Copy every one of the following rows word for word.
— start —
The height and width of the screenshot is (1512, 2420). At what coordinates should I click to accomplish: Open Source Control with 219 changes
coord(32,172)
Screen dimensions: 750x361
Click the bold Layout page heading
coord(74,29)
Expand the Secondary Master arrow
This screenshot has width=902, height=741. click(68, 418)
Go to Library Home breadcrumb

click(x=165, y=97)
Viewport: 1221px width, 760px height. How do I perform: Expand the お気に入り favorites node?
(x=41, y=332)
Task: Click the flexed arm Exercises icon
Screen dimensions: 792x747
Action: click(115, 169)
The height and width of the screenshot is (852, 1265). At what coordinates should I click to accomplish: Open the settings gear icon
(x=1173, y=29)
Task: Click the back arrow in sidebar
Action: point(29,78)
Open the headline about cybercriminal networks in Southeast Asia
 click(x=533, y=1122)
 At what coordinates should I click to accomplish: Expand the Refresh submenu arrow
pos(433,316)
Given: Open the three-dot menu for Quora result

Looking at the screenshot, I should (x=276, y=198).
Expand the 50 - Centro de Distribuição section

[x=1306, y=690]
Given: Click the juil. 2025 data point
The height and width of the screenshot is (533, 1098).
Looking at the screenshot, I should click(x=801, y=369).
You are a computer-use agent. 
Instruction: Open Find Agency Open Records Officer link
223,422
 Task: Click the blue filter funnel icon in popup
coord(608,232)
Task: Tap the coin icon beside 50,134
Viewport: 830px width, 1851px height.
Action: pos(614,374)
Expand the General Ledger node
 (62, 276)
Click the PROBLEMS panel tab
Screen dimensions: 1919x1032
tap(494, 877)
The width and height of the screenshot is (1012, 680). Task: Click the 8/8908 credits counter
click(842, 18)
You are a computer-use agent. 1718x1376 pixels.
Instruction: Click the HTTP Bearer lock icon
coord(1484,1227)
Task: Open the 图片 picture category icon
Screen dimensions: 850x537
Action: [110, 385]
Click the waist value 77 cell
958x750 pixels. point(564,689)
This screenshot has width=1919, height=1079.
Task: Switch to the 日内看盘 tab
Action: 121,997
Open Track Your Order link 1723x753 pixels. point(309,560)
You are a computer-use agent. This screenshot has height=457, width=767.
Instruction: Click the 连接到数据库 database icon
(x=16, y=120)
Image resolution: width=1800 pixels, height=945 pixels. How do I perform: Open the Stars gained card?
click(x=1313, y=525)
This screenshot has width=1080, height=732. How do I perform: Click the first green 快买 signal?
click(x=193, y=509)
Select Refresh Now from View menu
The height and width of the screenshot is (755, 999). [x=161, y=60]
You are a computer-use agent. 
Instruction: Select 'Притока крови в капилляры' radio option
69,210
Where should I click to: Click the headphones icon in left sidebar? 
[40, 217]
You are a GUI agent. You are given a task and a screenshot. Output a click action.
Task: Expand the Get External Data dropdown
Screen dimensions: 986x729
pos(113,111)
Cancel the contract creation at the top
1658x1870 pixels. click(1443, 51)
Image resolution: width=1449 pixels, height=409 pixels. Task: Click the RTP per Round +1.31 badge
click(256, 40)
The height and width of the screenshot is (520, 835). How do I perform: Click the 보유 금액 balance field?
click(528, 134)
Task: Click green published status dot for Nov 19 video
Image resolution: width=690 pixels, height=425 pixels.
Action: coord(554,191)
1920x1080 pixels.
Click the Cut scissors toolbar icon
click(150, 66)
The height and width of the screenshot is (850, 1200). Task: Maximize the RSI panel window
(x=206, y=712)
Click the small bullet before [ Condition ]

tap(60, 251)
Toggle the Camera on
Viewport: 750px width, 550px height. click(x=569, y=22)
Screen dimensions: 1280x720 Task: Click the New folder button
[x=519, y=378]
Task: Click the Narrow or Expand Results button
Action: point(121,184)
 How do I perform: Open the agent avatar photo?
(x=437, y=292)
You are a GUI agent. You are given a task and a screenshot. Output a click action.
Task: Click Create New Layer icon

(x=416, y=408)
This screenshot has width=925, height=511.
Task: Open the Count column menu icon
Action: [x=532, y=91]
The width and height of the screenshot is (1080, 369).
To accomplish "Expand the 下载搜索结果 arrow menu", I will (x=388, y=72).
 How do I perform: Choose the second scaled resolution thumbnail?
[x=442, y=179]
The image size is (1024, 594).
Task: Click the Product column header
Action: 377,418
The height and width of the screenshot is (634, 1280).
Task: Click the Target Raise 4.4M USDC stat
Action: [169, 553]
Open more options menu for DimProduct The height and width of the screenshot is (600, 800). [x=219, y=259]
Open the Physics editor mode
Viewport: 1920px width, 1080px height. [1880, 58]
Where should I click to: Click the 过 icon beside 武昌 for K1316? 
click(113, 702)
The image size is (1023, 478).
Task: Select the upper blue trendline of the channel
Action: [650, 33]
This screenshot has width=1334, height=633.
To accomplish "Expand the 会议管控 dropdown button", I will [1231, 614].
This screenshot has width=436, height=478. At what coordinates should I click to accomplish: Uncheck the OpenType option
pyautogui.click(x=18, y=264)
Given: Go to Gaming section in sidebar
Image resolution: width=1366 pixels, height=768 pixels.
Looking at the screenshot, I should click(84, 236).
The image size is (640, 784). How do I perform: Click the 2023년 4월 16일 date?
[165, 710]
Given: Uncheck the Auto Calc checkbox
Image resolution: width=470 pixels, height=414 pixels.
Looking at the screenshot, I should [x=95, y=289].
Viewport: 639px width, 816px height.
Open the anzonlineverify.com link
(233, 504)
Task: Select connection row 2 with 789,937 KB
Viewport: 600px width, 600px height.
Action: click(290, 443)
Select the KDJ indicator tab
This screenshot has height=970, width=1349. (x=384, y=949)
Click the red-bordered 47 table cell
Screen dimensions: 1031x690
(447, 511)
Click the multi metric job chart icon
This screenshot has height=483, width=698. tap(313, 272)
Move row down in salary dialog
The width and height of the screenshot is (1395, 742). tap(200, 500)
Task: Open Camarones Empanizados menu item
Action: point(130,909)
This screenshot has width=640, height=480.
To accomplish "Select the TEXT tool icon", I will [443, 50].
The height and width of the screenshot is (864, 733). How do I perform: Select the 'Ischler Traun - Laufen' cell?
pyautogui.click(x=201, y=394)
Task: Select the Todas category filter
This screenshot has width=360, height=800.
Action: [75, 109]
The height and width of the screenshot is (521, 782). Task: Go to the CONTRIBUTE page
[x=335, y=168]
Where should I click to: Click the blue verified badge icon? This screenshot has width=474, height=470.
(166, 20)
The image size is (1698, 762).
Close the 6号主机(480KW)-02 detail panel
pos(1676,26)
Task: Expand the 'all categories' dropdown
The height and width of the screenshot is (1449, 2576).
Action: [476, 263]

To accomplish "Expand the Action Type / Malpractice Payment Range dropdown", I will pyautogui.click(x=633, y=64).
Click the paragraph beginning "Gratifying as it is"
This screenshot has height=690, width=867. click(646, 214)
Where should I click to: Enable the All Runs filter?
— end —
▸ Answer to this problem
The height and width of the screenshot is (1512, 2420). At what coordinates should I click to accomplish: Open Source Control with 219 changes
coord(32,172)
Screen dimensions: 750x361
Click the bold Layout page heading
coord(74,29)
Expand the Secondary Master arrow
This screenshot has width=902, height=741. click(68, 418)
Go to Library Home breadcrumb

click(x=165, y=97)
Viewport: 1221px width, 760px height. How do I perform: Expand the お気に入り favorites node?
(x=41, y=332)
Task: Click the flexed arm Exercises icon
Screen dimensions: 792x747
Action: click(115, 169)
The height and width of the screenshot is (852, 1265). At what coordinates should I click to accomplish: Open the settings gear icon
(x=1173, y=29)
Task: Click the back arrow in sidebar
Action: point(29,78)
Open the headline about cybercriminal networks in Southeast Asia
 click(x=533, y=1122)
 At what coordinates should I click to accomplish: Expand the Refresh submenu arrow
pos(433,316)
Given: Open the three-dot menu for Quora result

Looking at the screenshot, I should (x=276, y=198).
Expand the 50 - Centro de Distribuição section

[x=1306, y=690]
Given: Click the juil. 2025 data point
The height and width of the screenshot is (533, 1098).
Looking at the screenshot, I should click(x=801, y=369).
You are a computer-use agent. 
Instruction: Open Find Agency Open Records Officer link
223,422
 Task: Click the blue filter funnel icon in popup
coord(608,232)
Task: Tap the coin icon beside 50,134
Viewport: 830px width, 1851px height.
Action: pos(614,374)
Expand the General Ledger node
 (62, 276)
Click the PROBLEMS panel tab
Screen dimensions: 1919x1032
tap(494, 877)
The width and height of the screenshot is (1012, 680). Task: Click the 8/8908 credits counter
click(842, 18)
You are a computer-use agent. 1718x1376 pixels.
Instruction: Click the HTTP Bearer lock icon
coord(1484,1227)
Task: Open the 图片 picture category icon
Screen dimensions: 850x537
Action: [110, 385]
Click the waist value 77 cell
958x750 pixels. point(564,689)
This screenshot has width=1919, height=1079.
Task: Switch to the 日内看盘 tab
Action: 121,997
Open Track Your Order link 1723x753 pixels. point(309,560)
You are a computer-use agent. This screenshot has height=457, width=767.
Instruction: Click the 连接到数据库 database icon
(x=16, y=120)
Image resolution: width=1800 pixels, height=945 pixels. How do I perform: Open the Stars gained card?
click(x=1313, y=525)
This screenshot has width=1080, height=732. How do I perform: Click the first green 快买 signal?
click(x=193, y=509)
Select Refresh Now from View menu
The height and width of the screenshot is (755, 999). [x=161, y=60]
You are a computer-use agent. 
Instruction: Select 'Притока крови в капилляры' radio option
69,210
Where should I click to: Click the headphones icon in left sidebar? 
[40, 217]
You are a GUI agent. You are given a task and a screenshot. Output a click action.
Task: Expand the Get External Data dropdown
Screen dimensions: 986x729
pos(113,111)
Cancel the contract creation at the top
1658x1870 pixels. click(1443, 51)
Image resolution: width=1449 pixels, height=409 pixels. Task: Click the RTP per Round +1.31 badge
click(256, 40)
The height and width of the screenshot is (520, 835). How do I perform: Click the 보유 금액 balance field?
click(528, 134)
Task: Click green published status dot for Nov 19 video
Image resolution: width=690 pixels, height=425 pixels.
Action: coord(554,191)
1920x1080 pixels.
Click the Cut scissors toolbar icon
click(150, 66)
The height and width of the screenshot is (850, 1200). Task: Maximize the RSI panel window
(x=206, y=712)
Click the small bullet before [ Condition ]

tap(60, 251)
Toggle the Camera on
Viewport: 750px width, 550px height. click(x=569, y=22)
Screen dimensions: 1280x720 Task: Click the New folder button
[x=519, y=378]
Task: Click the Narrow or Expand Results button
Action: point(121,184)
 How do I perform: Open the agent avatar photo?
(x=437, y=292)
You are a GUI agent. You are given a task and a screenshot. Output a click action.
Task: Click Create New Layer icon

(x=416, y=408)
This screenshot has width=925, height=511.
Task: Open the Count column menu icon
Action: [x=532, y=91]
The width and height of the screenshot is (1080, 369).
To accomplish "Expand the 下载搜索结果 arrow menu", I will (x=388, y=72).
 How do I perform: Choose the second scaled resolution thumbnail?
[x=442, y=179]
The image size is (1024, 594).
Task: Click the Product column header
Action: 377,418
The height and width of the screenshot is (634, 1280).
Task: Click the Target Raise 4.4M USDC stat
Action: [169, 553]
Open more options menu for DimProduct The height and width of the screenshot is (600, 800). [x=219, y=259]
Open the Physics editor mode
Viewport: 1920px width, 1080px height. [1880, 58]
Where should I click to: Click the 过 icon beside 武昌 for K1316? 
click(113, 702)
The image size is (1023, 478).
Task: Select the upper blue trendline of the channel
Action: [650, 33]
This screenshot has width=1334, height=633.
To accomplish "Expand the 会议管控 dropdown button", I will [1231, 614].
This screenshot has width=436, height=478. At what coordinates should I click to accomplish: Uncheck the OpenType option
pyautogui.click(x=18, y=264)
Given: Go to Gaming section in sidebar
Image resolution: width=1366 pixels, height=768 pixels.
Looking at the screenshot, I should click(84, 236).
The image size is (640, 784). How do I perform: Click the 2023년 4월 16일 date?
[165, 710]
Given: Uncheck the Auto Calc checkbox
Image resolution: width=470 pixels, height=414 pixels.
Looking at the screenshot, I should [x=95, y=289].
Viewport: 639px width, 816px height.
Open the anzonlineverify.com link
(233, 504)
Task: Select connection row 2 with 789,937 KB
Viewport: 600px width, 600px height.
Action: click(290, 443)
Select the KDJ indicator tab
This screenshot has height=970, width=1349. (x=384, y=949)
Click the red-bordered 47 table cell
Screen dimensions: 1031x690
(447, 511)
Click the multi metric job chart icon
This screenshot has height=483, width=698. tap(313, 272)
Move row down in salary dialog
The width and height of the screenshot is (1395, 742). tap(200, 500)
Task: Open Camarones Empanizados menu item
Action: point(130,909)
This screenshot has width=640, height=480.
To accomplish "Select the TEXT tool icon", I will [443, 50].
The height and width of the screenshot is (864, 733). How do I perform: Select the 'Ischler Traun - Laufen' cell?
pyautogui.click(x=201, y=394)
Task: Select the Todas category filter
This screenshot has width=360, height=800.
Action: [75, 109]
The height and width of the screenshot is (521, 782). Task: Go to the CONTRIBUTE page
[x=335, y=168]
Where should I click to: Click the blue verified badge icon? This screenshot has width=474, height=470.
(166, 20)
The image size is (1698, 762).
Close the 6号主机(480KW)-02 detail panel
pos(1676,26)
Task: Expand the 'all categories' dropdown
The height and width of the screenshot is (1449, 2576).
Action: [476, 263]

To accomplish "Expand the Action Type / Malpractice Payment Range dropdown", I will pyautogui.click(x=633, y=64).
Click the paragraph beginning "Gratifying as it is"
This screenshot has height=690, width=867. click(646, 214)
Where should I click to: Enable the All Runs filter?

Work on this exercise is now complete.